The European Union, through an EC directive on product liability (85/374/EEC), imposes strict liability on producers of products if their product contains a defect that causes damage to a person. The directive is implemented in the UK by the Consumer Protection Act (CPA) 1987. If product liability were an issue in this case, the drug manufacturer and the company that developed the drug would automatically be liable. This right of action is limited to consumers, and there is no statutory definition of a consumer in the UK. However, EC law considers a consumer to be a natural person so it is possible that volunteers for clinical trials would be included in this definition of a consumer. The damages awarded can include an element for pain and suffering.
There are a number of defences available to a producer under the CPA. The most relevant to the pharmaceutical industry is known as the "development risks defence". This defence is based on showing that the state of scientific and technical knowledge at the time the product was supplied or put into circulation, was not advanced enough to detect the defect in question. Under the CPA consideration is given as to whether it was reasonable to expect the producer to discover the defect. This concept of reasonableness is not in the EC directive and makes the defence easier to invoke in the UK, and it may well be used by the companies involved in the Northwick Park trial.

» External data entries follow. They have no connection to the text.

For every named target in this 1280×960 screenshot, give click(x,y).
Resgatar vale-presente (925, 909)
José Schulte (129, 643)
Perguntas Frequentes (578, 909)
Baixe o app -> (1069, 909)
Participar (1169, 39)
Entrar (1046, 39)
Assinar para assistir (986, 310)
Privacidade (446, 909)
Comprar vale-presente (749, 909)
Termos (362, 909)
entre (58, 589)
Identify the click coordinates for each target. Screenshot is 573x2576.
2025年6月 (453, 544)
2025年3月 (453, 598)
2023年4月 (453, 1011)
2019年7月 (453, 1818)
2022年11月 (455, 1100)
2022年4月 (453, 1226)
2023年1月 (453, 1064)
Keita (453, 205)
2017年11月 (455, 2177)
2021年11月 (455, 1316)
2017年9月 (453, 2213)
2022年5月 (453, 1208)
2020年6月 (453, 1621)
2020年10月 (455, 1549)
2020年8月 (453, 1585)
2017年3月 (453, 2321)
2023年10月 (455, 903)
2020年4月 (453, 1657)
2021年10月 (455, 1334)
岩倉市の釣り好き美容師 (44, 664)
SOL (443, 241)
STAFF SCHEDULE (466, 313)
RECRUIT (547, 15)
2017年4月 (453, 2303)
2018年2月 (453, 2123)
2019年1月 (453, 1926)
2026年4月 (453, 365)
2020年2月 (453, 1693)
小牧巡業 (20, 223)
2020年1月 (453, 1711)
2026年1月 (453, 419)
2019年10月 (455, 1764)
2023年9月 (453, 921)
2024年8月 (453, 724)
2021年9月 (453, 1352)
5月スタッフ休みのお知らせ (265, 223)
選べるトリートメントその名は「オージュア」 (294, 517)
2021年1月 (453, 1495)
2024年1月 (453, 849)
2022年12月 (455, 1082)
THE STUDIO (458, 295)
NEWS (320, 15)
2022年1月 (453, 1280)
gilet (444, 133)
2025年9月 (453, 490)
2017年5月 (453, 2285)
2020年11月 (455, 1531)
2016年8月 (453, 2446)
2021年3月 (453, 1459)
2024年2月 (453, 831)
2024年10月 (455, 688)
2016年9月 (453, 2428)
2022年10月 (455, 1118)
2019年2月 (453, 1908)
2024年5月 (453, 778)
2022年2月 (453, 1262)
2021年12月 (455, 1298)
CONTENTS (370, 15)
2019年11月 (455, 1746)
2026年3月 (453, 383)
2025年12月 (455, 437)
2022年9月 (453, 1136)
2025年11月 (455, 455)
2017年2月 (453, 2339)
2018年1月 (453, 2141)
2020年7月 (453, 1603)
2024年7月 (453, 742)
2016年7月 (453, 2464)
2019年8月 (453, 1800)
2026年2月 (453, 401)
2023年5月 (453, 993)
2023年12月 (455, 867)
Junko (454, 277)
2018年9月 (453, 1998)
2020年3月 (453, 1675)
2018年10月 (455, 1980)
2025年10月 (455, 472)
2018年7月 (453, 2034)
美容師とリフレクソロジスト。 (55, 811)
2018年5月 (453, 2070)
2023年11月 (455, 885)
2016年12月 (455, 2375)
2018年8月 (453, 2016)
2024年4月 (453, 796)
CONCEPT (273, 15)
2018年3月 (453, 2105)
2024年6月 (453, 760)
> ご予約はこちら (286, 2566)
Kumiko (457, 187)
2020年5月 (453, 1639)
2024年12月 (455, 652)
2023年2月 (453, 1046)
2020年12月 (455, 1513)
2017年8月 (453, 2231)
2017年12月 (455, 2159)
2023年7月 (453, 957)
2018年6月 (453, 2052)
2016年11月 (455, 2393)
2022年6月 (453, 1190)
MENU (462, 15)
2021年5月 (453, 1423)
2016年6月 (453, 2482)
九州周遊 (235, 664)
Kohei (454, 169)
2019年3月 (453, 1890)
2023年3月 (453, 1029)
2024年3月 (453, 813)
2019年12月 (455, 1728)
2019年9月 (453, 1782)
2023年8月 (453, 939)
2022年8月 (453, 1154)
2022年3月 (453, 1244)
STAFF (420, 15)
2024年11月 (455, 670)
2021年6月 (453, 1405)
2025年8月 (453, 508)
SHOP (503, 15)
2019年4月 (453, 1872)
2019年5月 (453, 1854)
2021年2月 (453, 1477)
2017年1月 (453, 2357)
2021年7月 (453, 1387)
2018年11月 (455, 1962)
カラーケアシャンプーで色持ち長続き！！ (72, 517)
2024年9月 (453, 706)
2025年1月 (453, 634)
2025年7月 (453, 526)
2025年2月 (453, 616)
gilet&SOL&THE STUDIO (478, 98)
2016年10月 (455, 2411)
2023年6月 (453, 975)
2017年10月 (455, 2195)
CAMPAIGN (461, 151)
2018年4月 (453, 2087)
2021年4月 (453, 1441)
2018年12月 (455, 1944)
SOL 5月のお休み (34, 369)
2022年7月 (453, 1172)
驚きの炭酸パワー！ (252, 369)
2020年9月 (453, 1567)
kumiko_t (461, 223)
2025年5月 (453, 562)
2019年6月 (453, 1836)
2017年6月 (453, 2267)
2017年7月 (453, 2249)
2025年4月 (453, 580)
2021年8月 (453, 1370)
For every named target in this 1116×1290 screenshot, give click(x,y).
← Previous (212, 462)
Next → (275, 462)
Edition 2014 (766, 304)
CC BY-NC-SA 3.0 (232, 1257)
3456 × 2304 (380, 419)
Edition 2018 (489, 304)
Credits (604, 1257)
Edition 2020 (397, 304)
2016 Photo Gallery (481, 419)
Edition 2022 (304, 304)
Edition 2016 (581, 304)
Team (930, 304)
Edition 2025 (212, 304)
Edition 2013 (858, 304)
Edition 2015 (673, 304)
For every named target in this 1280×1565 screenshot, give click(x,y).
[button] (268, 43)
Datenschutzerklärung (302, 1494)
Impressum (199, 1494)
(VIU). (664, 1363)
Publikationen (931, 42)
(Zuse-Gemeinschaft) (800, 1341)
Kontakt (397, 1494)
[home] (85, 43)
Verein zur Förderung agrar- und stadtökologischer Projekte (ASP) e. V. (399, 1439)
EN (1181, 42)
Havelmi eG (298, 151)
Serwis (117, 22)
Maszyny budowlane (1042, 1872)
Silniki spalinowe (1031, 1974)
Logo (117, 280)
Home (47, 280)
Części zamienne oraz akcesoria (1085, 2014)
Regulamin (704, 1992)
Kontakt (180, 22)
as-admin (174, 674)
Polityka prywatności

Liabilities can be minimised with insurance policies and indemnities in contracts. These allow, for example, company directors to protect themselves against personal liability through the company's directors and officers policy. Defects in products may also be covered by product liability policies and, for pharmaceutical companies, this may give rise to large premiums that will often be beyond the reach of small start-up research and development companies.
trial delays
Looking at the implications for the future, the disastrous trial at Northwick Park Hospital has thrown up more questions than answers and also reminds us how much we do not know despite scientific advancement. The unforeseen event raises important scientific and medical questions about human trials, which will make it increasingly difficult for companies to obtain approval to conduct future Phase I trials with novel biological compounds.
As a result of the data now required by the regulator, the entire process is likely to take longer. This works against the driver that many pharmaceutical companies have to maximise their competitive advantage in the market by shortening the development time from discovery of a compound until it is put onto the market.
For novel biological compounds targeted to work on particular aspects of the human immune system it may become the norm to undertake more tests on human tissue in the laboratory (in vitro) prior to putting the compounds into people for the first time.
On 19 May 2006, the World Health Organisation announced that companies should register all trials on humans. Until more is known about the risks associated with human trials, the industry and the MHRA will be under increasing pressure to disclose information regarding clinical trials in human volunteers and allow for greater transparency in the authorisation process.